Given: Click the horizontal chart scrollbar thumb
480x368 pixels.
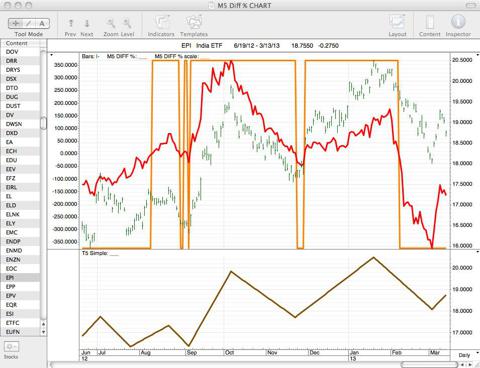Looking at the screenshot, I should point(430,365).
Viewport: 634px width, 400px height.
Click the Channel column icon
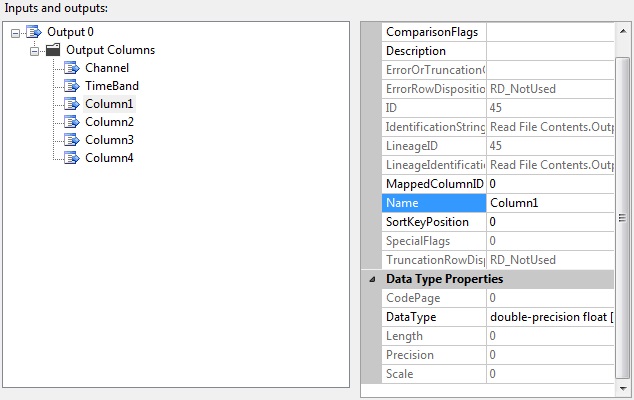(x=71, y=68)

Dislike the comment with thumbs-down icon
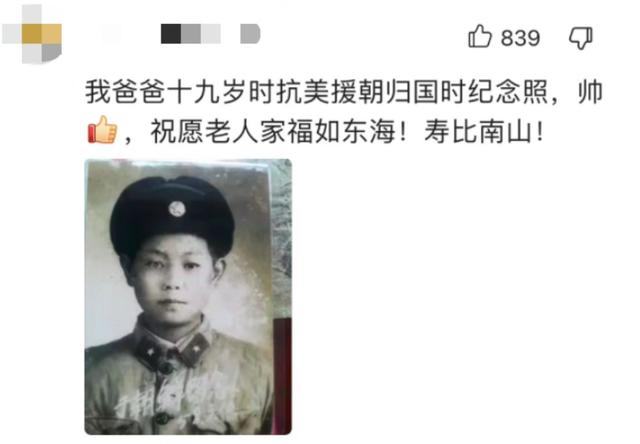click(x=581, y=38)
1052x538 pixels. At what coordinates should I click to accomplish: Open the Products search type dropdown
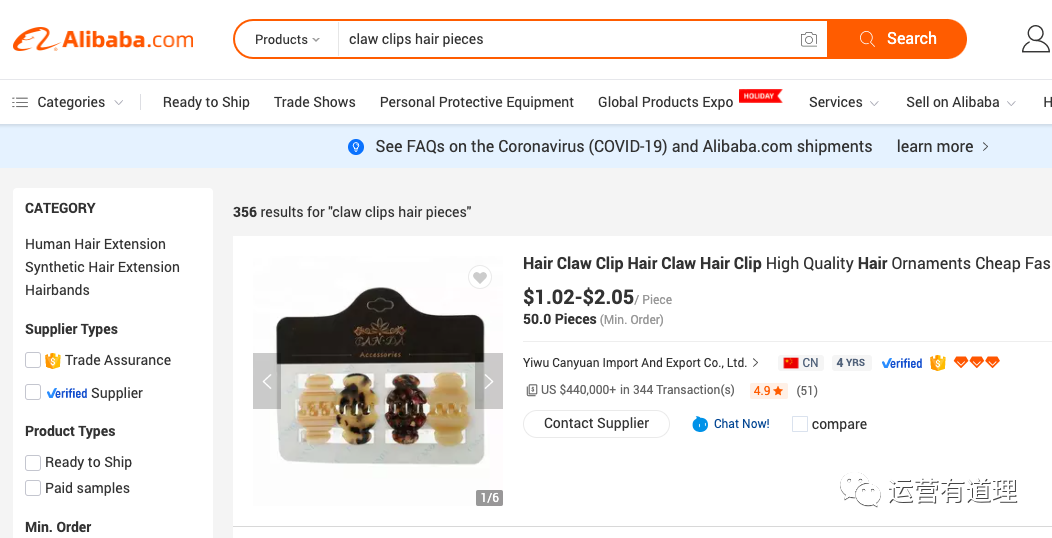tap(287, 40)
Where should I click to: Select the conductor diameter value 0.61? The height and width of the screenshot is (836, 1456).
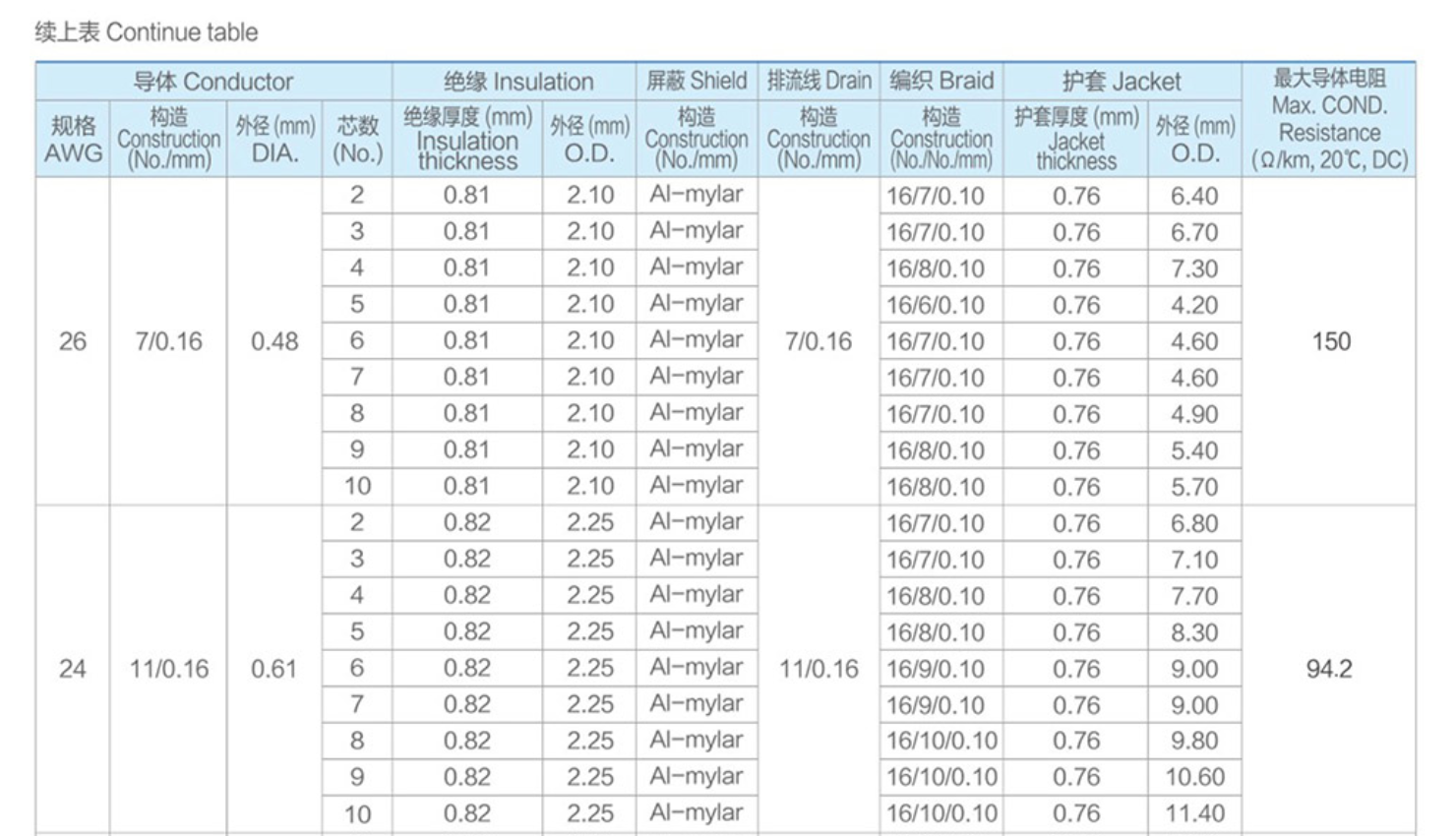pyautogui.click(x=274, y=669)
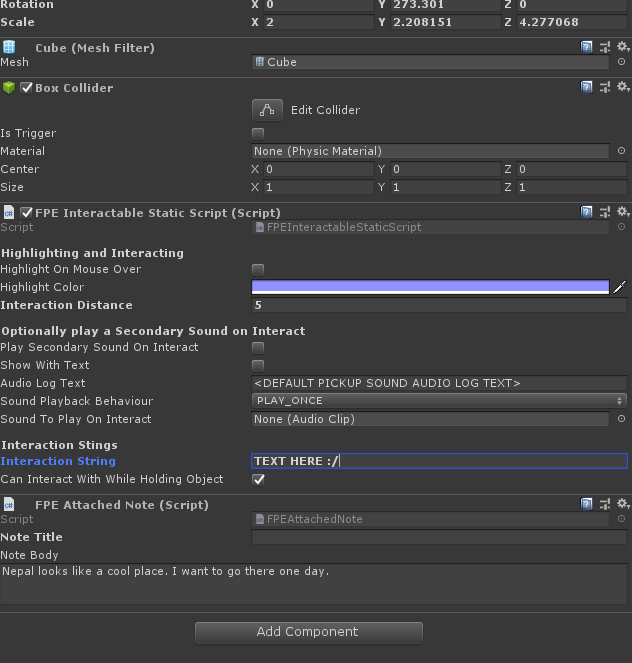Screen dimensions: 632x663
Task: Uncheck Can Interact With While Holding Object
Action: pos(258,479)
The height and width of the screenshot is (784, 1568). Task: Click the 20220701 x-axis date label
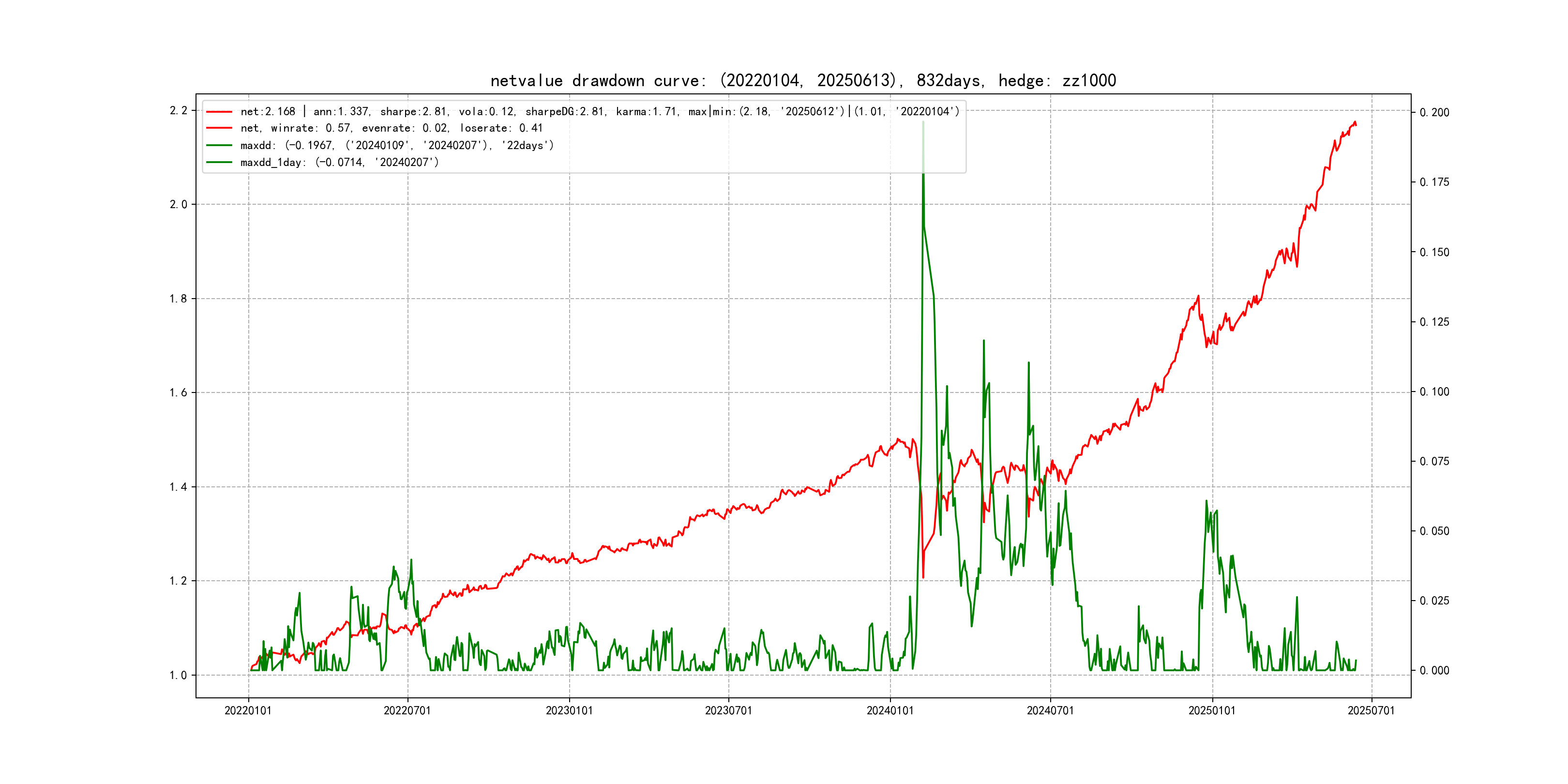point(407,710)
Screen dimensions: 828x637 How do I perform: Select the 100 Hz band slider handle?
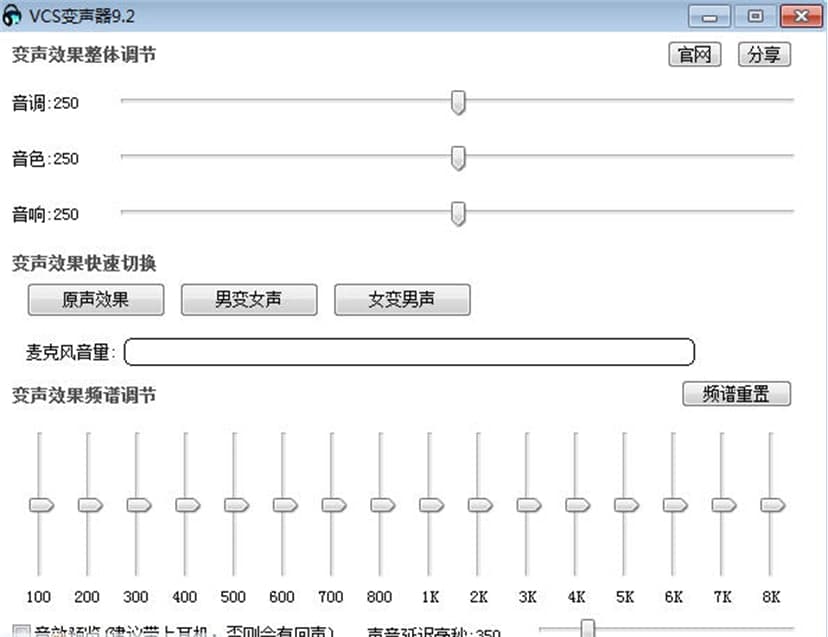coord(39,506)
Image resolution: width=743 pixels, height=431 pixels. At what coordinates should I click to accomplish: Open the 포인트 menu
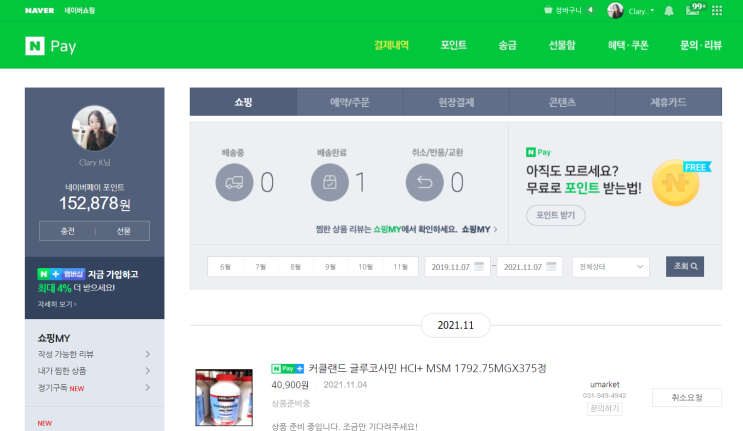[453, 45]
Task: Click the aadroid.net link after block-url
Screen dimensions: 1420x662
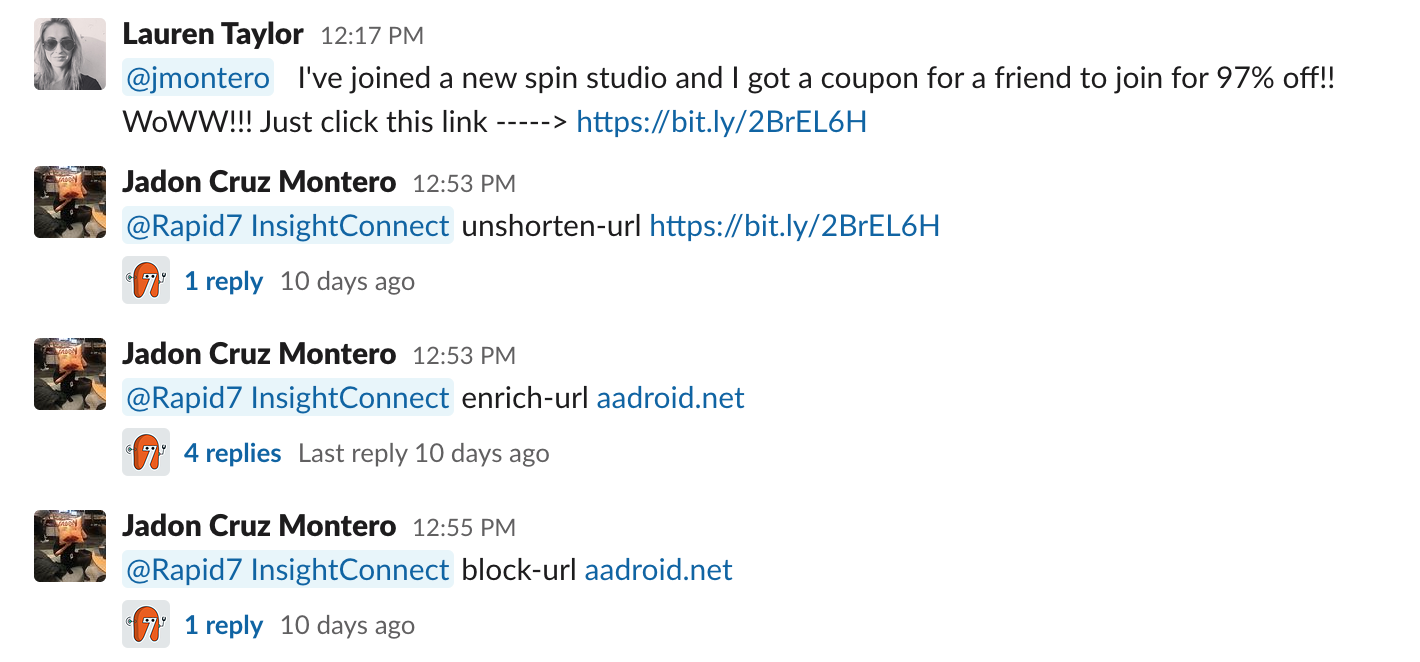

:: Work instructions ::
Copy every line of the entries above word for word, leaving out the pictures.

:: Solution for this exercise ::
Given: Click the horizontal chart scrollbar thumb
480x368 pixels.
Looking at the screenshot, I should point(430,365).
Viewport: 634px width, 400px height.
Click the Channel column icon
(x=71, y=68)

Dislike the comment with thumbs-down icon
click(x=581, y=38)
1052x538 pixels. At what coordinates should I click to accomplish: Open the Products search type dropdown
tap(287, 40)
Where should I click to: Select the conductor diameter value 0.61? The height and width of the screenshot is (836, 1456).
pyautogui.click(x=274, y=669)
Screen dimensions: 632x663
Task: Uncheck Can Interact With While Holding Object
Action: pos(258,479)
The height and width of the screenshot is (784, 1568). Task: Click the 20220701 x-axis date label
point(407,710)
Screen dimensions: 828x637 How do I perform: Select the 100 Hz band slider handle?
coord(39,506)
Image resolution: width=743 pixels, height=431 pixels. At what coordinates should I click to accomplish: Open the 포인트 menu
[453, 45]
Task: Click the aadroid.net link after block-url
Screen dimensions: 1420x662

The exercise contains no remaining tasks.